Après avoir donné matière à un spectacle salué à Avignon – dont on pourra lire la présentation et en découvrir un extrait de trois minutes sur le site de Télérama –, le texte d’Olivier Cadiot est en librairie depuis jeudi dernier. On y retrouve Robinson, figure centrale de son œuvre ayant survécu au triptyque qui lui a été consacré (Futur, ancien, fugitif, 1993 ; Le Colonel des Zouaves, 1997 ; Retour définitif et durable de l’être aimé, 2002) puisque toujours présent dans Fairy Queen (2002) et Un nid pour quoi faire (2007). Sur le site de l’éditeur,  on ne manquera pas d’écouter la lecture de l’auteur et de s’informer sur la tournée d’un spectacle ressortissant au "théâtre sonore". [Lire sur Libr-critique "Olivier Cadiot au Festival d’Avignon"]

Présentation éditoriale

Cela commence par une célèbre et très belle photo de Nan Goldin, Sharon in the river, une photo qu’on ne voit pas mais que décrit le narrateur, ce "mage" qui donne son titre au livre et, de fil en aiguille, cela va très loin dans l’espace et dans le temps pour périodiquement revenir à cette photo, centre énigmatique du livre, irradiant de sensualité, avant de repartir encore pour de nouvelles aventures. Un mage ? ou un artiste, et pourquoi pas un écrivain ? Un écrivain, un artiste, un médium, doué d’une perception ultra-pénétrante tout autant des choses matérielles que mentales, imaginaires, mémorielles, présentes et passées. C’est un monologue d’une inventivité inouïe, d’une drôlerie vertigineuse, qui va de l’infiniment petit à l’infiniment grand, du plus intime et du plus autobiographique à l’évocation historique à grand spectacle. C’est une réflexion en mots et en images sur l’art, la représentation, le deuil, la souffrance et l’amour. Abondamment illustré d’images qui viennent baliser ce parcours narratif débridé, cela crépite de toutes parts pour, suprême élégance, masquer le cœur souffrant du livre.

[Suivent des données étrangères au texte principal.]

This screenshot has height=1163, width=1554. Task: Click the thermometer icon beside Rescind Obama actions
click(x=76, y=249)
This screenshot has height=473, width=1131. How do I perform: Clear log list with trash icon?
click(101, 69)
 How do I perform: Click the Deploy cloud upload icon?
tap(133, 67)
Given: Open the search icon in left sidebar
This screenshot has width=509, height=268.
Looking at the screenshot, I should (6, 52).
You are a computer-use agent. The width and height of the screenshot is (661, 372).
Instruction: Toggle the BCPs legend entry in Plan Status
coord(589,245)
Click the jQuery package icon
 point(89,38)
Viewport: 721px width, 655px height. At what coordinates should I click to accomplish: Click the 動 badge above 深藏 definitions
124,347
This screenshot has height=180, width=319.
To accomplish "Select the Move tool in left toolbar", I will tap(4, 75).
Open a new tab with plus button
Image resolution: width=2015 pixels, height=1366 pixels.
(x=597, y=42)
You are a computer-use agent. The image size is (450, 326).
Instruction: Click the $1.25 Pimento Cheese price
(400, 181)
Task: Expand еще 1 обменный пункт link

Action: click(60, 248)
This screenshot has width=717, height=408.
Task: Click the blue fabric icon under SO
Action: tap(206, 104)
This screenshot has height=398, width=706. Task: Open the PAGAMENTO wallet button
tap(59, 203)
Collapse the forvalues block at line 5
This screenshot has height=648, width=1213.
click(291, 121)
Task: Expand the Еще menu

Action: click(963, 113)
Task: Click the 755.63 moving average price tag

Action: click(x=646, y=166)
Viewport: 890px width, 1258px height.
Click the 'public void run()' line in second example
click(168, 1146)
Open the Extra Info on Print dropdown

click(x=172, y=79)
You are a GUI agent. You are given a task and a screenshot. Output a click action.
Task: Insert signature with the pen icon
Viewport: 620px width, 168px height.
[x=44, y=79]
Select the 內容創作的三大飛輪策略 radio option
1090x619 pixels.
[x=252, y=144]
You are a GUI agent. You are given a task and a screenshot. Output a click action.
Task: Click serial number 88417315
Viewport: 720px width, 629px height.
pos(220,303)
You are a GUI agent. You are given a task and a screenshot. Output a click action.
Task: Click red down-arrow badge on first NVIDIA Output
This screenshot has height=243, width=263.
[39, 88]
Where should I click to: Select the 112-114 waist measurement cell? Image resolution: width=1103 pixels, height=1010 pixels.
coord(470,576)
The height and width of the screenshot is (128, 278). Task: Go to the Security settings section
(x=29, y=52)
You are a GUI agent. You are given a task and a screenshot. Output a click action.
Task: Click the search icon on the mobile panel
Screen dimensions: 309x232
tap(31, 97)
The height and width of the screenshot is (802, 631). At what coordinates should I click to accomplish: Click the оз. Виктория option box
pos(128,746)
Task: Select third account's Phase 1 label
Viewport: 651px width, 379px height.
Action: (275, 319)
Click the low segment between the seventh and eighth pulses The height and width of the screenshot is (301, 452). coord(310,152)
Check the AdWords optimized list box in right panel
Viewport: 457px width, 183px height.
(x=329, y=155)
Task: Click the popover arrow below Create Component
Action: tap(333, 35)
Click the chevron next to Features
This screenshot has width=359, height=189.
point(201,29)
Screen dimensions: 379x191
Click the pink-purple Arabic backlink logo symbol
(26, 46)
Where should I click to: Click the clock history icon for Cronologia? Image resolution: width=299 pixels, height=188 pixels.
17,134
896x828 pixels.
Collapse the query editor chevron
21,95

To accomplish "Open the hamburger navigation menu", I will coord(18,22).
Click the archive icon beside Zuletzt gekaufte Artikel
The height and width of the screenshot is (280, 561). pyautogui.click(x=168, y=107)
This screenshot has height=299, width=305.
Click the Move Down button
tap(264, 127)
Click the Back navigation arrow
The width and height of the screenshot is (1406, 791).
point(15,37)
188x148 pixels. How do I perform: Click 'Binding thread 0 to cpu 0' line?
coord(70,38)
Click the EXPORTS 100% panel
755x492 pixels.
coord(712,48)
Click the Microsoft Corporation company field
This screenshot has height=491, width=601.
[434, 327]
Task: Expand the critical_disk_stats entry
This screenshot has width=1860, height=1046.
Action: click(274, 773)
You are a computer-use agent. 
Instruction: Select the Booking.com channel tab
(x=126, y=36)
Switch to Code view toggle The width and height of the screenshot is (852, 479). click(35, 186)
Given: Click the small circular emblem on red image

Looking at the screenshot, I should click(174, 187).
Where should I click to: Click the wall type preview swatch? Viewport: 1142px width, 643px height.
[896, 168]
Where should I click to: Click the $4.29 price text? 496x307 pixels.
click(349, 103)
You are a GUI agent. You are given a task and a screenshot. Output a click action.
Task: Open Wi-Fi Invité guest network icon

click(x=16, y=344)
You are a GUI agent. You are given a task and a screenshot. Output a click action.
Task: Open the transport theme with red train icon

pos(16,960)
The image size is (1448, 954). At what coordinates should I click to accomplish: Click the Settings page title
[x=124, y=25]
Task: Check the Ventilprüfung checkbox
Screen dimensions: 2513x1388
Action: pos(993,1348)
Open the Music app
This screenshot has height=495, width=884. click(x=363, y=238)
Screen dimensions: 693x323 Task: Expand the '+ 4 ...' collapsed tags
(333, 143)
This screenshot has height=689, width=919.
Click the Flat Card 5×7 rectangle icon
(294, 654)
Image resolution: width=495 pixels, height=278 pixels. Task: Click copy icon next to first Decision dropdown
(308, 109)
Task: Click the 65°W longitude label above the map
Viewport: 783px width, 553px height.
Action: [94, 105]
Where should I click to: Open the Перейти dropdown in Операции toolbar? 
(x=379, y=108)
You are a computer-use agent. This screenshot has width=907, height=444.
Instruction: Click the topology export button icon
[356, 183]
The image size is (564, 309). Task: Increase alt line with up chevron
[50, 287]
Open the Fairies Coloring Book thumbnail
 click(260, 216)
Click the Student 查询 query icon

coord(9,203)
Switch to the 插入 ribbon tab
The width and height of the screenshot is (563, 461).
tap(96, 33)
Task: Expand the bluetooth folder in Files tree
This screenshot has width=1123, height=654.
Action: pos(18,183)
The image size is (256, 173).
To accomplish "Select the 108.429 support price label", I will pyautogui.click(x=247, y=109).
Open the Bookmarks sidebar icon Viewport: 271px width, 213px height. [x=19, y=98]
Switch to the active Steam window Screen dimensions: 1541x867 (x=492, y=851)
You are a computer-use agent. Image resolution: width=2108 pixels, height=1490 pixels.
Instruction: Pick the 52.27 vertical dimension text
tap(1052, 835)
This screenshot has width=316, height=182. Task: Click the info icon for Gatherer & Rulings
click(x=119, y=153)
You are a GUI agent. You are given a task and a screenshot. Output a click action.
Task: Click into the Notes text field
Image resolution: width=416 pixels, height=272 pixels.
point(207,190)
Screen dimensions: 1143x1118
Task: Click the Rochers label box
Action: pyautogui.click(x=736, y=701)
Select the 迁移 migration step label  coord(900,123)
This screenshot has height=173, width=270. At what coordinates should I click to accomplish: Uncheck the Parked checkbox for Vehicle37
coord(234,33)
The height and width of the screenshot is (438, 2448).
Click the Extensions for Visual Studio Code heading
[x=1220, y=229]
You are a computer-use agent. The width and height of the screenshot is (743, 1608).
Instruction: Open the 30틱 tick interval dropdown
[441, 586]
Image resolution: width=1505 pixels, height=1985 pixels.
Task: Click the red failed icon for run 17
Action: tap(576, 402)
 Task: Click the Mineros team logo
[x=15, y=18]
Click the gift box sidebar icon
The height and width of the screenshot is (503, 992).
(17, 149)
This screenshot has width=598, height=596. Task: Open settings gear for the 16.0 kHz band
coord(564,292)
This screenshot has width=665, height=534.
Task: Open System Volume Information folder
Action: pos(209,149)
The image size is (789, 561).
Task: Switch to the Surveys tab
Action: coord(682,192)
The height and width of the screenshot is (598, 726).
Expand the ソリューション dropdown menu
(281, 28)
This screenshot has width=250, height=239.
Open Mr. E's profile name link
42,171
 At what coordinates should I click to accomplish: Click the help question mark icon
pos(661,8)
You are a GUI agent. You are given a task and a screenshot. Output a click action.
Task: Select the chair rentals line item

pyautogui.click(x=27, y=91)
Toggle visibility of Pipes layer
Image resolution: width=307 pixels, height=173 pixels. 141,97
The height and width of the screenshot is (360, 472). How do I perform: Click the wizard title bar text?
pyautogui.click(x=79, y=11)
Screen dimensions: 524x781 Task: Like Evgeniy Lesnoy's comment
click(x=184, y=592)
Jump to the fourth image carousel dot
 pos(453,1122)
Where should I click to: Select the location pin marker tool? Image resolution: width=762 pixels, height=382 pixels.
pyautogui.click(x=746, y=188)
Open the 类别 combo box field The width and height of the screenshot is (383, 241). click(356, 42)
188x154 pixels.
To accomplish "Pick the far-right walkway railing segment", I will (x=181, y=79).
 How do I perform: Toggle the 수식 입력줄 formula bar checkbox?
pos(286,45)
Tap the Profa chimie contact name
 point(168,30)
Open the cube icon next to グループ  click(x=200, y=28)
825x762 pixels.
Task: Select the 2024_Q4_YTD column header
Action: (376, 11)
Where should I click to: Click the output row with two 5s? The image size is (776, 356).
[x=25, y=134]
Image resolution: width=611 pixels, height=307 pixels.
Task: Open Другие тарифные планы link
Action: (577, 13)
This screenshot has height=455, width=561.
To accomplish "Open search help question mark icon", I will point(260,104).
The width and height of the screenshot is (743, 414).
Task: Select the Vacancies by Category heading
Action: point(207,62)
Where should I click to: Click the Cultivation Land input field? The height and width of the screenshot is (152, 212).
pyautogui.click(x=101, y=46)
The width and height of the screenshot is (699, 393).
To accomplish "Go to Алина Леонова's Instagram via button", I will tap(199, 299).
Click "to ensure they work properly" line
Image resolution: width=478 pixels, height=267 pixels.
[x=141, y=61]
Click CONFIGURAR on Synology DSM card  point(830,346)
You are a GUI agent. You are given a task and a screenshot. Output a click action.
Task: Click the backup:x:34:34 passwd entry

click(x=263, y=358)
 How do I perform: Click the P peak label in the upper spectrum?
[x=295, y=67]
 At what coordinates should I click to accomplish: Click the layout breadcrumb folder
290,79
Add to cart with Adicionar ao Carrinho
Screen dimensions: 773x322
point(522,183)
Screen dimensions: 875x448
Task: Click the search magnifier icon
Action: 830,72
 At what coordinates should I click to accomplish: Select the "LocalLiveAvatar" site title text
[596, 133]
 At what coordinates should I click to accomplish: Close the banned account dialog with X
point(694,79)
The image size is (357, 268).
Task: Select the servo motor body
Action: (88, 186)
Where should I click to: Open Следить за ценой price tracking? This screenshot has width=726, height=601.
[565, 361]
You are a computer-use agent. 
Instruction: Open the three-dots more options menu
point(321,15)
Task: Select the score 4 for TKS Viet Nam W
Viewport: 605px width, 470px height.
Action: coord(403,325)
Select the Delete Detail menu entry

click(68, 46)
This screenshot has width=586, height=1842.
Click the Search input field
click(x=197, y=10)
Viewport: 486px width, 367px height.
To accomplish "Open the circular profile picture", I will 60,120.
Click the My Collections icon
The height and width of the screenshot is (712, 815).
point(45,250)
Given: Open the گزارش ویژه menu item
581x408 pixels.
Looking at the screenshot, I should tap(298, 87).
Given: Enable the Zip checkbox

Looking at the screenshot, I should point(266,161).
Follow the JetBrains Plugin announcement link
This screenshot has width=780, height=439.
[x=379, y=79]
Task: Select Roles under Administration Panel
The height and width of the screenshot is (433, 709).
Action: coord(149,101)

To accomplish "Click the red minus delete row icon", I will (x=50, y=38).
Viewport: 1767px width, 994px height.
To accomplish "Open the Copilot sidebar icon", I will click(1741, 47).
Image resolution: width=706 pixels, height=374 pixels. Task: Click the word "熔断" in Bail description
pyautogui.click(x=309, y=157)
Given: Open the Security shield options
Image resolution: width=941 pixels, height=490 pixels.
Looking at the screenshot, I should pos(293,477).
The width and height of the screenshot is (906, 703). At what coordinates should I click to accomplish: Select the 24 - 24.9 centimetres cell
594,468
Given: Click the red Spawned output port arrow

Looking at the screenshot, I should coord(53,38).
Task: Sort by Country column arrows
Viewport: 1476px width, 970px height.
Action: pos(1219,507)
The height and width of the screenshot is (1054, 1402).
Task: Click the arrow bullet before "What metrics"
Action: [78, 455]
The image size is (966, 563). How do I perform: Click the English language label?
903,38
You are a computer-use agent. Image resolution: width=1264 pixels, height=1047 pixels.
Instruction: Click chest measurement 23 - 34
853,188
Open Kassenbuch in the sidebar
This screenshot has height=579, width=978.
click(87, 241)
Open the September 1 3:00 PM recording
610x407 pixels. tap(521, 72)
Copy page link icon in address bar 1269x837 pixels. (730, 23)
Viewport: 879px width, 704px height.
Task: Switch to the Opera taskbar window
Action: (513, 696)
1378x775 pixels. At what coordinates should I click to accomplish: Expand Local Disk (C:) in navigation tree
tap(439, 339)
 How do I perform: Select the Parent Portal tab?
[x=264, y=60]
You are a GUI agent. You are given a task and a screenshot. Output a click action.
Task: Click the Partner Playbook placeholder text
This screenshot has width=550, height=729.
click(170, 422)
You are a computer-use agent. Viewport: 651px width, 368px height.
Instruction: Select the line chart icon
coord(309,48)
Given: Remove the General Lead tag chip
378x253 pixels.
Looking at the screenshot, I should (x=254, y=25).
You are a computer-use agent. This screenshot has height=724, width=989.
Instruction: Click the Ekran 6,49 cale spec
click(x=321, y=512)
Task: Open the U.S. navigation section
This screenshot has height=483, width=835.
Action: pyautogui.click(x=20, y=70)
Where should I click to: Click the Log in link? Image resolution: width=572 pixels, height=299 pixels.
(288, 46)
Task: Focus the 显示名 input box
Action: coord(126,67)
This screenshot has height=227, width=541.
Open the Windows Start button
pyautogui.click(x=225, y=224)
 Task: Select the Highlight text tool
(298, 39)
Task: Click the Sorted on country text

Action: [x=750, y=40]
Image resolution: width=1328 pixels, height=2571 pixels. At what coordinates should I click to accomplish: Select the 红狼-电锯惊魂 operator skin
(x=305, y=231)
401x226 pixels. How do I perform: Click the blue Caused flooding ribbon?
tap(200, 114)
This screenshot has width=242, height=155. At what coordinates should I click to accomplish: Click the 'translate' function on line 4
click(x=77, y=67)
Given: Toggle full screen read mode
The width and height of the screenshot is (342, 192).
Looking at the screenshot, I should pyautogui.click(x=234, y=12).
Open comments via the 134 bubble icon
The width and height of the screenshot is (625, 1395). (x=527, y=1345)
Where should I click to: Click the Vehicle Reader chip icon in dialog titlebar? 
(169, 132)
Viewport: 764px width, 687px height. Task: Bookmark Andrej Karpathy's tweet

Chronique : Robinson en vacances ou Ma vie mode d’emploi

"La littérature c’est pas si mal.
C’est une solution pour reprendre la main" (p. 110).

"Les gens veulent être opérés, qu’on vienne prélever leurs histoires.
In vivo" (p. 125).

Robinson apparaît ici à la fois comme pratiquant l’"automagie" (104) et comme "un mage sans magie" (p. 154)… Ce paradoxe s’intègre dans un livre régi par la "pensée de la contradiction", pour reprendre la formule de Pierre Zaoui dans Le Monde du 12 juillet : « son Robinson à lui, consumériste, tyrannique, à moitié fou, touchant en dépit de tout, est un peu au capitalisme actuel ce que le Robinson de Defoe fut aux premiers penseurs du capitalisme ; mais en même temps, Robinson, c’est un "M. Moi-Même" qui ne pense qu’à lui-même et à ses petits objets – rien à penser ni du monde ni des autres, disparus du départ […]. » Paradoxal, cet antihéros l’est autant que les avatars de la "modernité" : deux des fils développés dans mon article sur Un nid pour quoi faire vont donc être retissés à hue et à dia.

Spirale Robinson

Robinson, pourquoi toujours Robinson ? Réponse de l’auteur en personne : "J’ai choisi le seul mythe où le héros est vraiment seul. En vacances" (p. 98). Et de son temps, qui plus est : envisageant de donner son corps à la science, il affectionne le home sweet home, rejette le discours explicatif…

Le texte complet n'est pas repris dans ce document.